> [Saved data entries]:
· · · · · · ·

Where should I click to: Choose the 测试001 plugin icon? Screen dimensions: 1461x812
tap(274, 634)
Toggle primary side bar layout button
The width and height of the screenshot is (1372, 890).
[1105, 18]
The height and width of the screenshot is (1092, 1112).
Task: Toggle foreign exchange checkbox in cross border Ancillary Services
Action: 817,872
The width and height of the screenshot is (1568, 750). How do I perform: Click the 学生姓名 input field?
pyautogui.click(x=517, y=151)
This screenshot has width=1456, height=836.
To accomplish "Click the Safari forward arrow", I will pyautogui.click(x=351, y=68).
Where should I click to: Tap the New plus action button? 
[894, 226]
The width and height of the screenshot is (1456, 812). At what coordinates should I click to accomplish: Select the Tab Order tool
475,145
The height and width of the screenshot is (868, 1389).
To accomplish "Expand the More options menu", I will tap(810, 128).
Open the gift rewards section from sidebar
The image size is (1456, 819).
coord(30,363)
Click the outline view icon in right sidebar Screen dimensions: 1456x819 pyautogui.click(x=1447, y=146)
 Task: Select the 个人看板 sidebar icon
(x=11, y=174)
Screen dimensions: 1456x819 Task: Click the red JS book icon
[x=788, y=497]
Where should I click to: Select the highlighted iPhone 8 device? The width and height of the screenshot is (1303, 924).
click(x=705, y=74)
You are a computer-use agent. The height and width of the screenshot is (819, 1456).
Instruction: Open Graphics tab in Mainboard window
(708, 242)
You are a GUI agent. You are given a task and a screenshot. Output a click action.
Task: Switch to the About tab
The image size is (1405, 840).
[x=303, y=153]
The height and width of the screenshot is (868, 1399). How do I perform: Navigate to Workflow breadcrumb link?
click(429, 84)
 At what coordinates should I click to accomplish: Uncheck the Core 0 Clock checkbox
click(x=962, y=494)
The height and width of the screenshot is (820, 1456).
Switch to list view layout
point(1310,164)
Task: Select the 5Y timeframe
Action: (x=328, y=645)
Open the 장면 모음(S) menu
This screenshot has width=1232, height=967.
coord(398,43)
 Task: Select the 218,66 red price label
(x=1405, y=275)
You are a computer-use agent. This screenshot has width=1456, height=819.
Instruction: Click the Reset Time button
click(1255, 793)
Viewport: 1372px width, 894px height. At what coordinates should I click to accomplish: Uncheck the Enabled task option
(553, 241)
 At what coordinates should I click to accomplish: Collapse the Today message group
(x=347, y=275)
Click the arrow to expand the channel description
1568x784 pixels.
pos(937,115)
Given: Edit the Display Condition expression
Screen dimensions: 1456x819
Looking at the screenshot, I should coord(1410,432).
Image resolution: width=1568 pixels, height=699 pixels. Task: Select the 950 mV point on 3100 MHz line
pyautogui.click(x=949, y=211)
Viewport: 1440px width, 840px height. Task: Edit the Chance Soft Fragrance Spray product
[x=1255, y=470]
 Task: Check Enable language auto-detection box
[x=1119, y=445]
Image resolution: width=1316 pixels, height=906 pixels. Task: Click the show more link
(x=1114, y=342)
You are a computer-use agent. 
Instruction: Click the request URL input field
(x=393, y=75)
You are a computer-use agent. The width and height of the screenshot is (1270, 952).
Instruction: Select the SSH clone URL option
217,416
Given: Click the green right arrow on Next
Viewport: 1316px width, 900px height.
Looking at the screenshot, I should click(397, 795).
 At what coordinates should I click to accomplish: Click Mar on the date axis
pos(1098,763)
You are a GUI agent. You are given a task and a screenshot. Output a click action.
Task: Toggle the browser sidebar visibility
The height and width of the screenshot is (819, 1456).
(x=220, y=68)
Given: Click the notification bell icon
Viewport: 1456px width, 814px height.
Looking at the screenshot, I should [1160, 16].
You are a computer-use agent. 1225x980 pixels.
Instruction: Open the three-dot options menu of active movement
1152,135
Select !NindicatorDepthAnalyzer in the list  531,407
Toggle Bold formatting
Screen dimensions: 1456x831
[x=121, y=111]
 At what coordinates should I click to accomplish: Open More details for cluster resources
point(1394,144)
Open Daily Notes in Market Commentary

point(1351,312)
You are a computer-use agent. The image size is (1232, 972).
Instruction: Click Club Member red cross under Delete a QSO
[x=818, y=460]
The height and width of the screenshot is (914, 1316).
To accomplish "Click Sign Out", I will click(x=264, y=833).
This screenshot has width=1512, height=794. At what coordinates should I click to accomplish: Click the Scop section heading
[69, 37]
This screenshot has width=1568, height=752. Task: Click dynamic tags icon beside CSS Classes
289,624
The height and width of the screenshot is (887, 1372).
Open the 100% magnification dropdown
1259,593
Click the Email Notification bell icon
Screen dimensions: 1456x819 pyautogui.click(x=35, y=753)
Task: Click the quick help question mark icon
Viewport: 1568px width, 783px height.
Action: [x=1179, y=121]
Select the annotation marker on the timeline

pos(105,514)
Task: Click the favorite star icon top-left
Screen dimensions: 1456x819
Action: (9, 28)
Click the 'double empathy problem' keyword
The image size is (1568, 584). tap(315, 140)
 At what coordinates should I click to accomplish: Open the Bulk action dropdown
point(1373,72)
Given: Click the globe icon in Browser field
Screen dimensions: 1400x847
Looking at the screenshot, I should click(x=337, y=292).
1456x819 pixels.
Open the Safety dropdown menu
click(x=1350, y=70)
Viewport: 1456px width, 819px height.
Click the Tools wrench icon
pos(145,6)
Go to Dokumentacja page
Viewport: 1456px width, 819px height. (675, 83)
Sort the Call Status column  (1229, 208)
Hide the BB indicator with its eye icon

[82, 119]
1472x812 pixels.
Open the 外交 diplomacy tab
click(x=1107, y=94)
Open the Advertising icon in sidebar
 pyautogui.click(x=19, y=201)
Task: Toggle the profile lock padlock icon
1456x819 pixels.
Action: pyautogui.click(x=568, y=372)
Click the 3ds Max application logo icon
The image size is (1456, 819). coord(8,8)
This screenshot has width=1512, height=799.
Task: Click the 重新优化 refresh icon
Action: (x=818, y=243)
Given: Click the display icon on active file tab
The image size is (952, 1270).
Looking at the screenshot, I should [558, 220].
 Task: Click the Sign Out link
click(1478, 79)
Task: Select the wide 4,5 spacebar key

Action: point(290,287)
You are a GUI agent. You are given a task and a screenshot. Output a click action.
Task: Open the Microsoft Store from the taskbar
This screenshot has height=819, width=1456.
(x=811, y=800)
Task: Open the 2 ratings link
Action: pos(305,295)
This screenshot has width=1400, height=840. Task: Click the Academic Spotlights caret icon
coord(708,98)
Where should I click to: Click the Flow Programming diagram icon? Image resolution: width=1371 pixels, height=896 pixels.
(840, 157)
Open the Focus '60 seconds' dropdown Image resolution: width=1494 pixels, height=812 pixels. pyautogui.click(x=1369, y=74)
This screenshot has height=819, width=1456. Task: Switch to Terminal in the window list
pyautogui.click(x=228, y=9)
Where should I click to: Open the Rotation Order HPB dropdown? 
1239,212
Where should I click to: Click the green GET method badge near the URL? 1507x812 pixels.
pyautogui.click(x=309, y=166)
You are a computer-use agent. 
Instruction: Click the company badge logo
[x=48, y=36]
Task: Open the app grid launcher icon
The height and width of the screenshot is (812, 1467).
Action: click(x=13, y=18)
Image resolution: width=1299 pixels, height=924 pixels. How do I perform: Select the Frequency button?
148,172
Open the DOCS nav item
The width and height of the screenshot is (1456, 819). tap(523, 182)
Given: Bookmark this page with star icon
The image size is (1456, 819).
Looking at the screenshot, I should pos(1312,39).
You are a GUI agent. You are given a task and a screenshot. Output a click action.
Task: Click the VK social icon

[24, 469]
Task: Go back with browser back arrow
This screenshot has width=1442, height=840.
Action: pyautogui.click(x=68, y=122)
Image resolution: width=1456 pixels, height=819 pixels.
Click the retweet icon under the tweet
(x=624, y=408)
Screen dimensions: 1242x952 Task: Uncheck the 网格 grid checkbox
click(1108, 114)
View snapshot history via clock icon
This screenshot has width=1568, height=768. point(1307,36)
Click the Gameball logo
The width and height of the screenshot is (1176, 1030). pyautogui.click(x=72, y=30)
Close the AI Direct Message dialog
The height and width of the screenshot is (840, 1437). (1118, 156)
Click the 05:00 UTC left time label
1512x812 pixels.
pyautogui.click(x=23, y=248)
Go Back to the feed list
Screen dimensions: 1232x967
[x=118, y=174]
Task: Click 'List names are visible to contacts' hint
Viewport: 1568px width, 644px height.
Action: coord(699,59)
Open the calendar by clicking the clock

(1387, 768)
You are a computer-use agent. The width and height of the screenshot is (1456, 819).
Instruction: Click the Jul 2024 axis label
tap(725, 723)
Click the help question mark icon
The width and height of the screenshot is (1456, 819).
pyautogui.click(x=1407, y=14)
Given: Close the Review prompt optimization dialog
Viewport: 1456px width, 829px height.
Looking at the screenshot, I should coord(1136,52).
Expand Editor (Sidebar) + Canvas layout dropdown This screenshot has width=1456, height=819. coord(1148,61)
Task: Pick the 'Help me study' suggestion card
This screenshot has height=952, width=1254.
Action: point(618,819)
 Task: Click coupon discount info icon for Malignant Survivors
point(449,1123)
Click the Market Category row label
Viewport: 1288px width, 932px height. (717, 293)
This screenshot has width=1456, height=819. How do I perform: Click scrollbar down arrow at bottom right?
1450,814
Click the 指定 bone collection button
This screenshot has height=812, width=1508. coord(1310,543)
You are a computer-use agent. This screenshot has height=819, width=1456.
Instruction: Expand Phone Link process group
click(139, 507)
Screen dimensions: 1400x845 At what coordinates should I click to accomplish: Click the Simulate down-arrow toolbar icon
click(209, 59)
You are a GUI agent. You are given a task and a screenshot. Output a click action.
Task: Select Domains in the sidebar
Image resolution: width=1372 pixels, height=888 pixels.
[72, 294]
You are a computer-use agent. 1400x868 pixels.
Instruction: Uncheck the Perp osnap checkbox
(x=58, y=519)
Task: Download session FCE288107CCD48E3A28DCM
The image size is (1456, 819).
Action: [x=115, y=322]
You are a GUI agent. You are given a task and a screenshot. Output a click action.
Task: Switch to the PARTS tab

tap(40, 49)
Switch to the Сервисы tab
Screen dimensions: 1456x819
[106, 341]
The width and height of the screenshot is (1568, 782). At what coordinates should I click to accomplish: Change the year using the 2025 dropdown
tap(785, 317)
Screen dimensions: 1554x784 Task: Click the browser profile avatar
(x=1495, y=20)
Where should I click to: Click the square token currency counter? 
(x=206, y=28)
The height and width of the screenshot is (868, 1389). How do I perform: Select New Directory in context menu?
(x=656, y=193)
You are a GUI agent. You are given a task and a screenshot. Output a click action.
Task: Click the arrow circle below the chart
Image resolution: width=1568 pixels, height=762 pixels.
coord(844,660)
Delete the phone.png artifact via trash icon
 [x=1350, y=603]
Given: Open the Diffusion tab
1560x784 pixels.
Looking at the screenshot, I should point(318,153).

· · · · · · ·

> [Description of the task]: Pull out each line of the entries that contains "star".

> [Answer below]:
Task: Click the favorite star icon top-left
Given: Bookmark this page with star icon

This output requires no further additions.